_TASK TO CARRY OUT_
Could you output every record again, exactly as given?

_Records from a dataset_

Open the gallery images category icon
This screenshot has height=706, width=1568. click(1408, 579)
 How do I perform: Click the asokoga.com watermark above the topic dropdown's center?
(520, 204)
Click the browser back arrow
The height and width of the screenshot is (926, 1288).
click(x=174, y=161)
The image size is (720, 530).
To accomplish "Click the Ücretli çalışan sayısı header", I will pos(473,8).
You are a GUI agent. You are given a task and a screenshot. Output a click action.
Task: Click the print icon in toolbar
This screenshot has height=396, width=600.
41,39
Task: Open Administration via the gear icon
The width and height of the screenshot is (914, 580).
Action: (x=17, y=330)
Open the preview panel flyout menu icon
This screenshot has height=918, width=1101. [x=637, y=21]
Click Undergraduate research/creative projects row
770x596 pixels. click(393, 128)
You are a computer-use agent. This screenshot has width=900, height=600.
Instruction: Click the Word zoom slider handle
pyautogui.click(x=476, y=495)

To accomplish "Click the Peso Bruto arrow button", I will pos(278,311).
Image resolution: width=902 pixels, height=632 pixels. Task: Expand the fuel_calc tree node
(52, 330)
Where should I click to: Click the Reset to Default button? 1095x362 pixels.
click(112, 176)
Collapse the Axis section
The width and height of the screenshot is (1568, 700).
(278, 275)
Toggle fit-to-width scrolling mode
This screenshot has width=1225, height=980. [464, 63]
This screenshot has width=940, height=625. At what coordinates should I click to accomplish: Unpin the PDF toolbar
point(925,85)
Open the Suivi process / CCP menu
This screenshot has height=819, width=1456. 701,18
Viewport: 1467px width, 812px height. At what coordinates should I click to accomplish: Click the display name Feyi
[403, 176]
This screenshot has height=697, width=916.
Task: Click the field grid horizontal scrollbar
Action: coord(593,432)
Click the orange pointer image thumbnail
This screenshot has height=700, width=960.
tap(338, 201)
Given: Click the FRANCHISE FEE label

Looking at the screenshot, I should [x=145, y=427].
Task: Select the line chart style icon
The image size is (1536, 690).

_ANSWER_
Open the gallery images category icon
This screenshot has height=706, width=1568. click(1408, 579)
 How do I perform: Click the asokoga.com watermark above the topic dropdown's center?
(520, 204)
Click the browser back arrow
The height and width of the screenshot is (926, 1288).
click(x=174, y=161)
The image size is (720, 530).
To accomplish "Click the Ücretli çalışan sayısı header", I will pos(473,8).
You are a GUI agent. You are given a task and a screenshot. Output a click action.
Task: Click the print icon in toolbar
This screenshot has height=396, width=600.
41,39
Task: Open Administration via the gear icon
The width and height of the screenshot is (914, 580).
Action: (x=17, y=330)
Open the preview panel flyout menu icon
This screenshot has height=918, width=1101. [x=637, y=21]
Click Undergraduate research/creative projects row
770x596 pixels. click(393, 128)
You are a computer-use agent. This screenshot has width=900, height=600.
Instruction: Click the Word zoom slider handle
pyautogui.click(x=476, y=495)

To accomplish "Click the Peso Bruto arrow button", I will pos(278,311).
Image resolution: width=902 pixels, height=632 pixels. Task: Expand the fuel_calc tree node
(52, 330)
Where should I click to: Click the Reset to Default button? 1095x362 pixels.
click(112, 176)
Collapse the Axis section
The width and height of the screenshot is (1568, 700).
(278, 275)
Toggle fit-to-width scrolling mode
This screenshot has width=1225, height=980. [464, 63]
This screenshot has width=940, height=625. At what coordinates should I click to accomplish: Unpin the PDF toolbar
point(925,85)
Open the Suivi process / CCP menu
This screenshot has height=819, width=1456. 701,18
Viewport: 1467px width, 812px height. At what coordinates should I click to accomplish: Click the display name Feyi
[403, 176]
This screenshot has height=697, width=916.
Task: Click the field grid horizontal scrollbar
Action: coord(593,432)
Click the orange pointer image thumbnail
This screenshot has height=700, width=960.
tap(338, 201)
Given: Click the FRANCHISE FEE label

Looking at the screenshot, I should [x=145, y=427].
Task: Select the line chart style icon
The image size is (1536, 690).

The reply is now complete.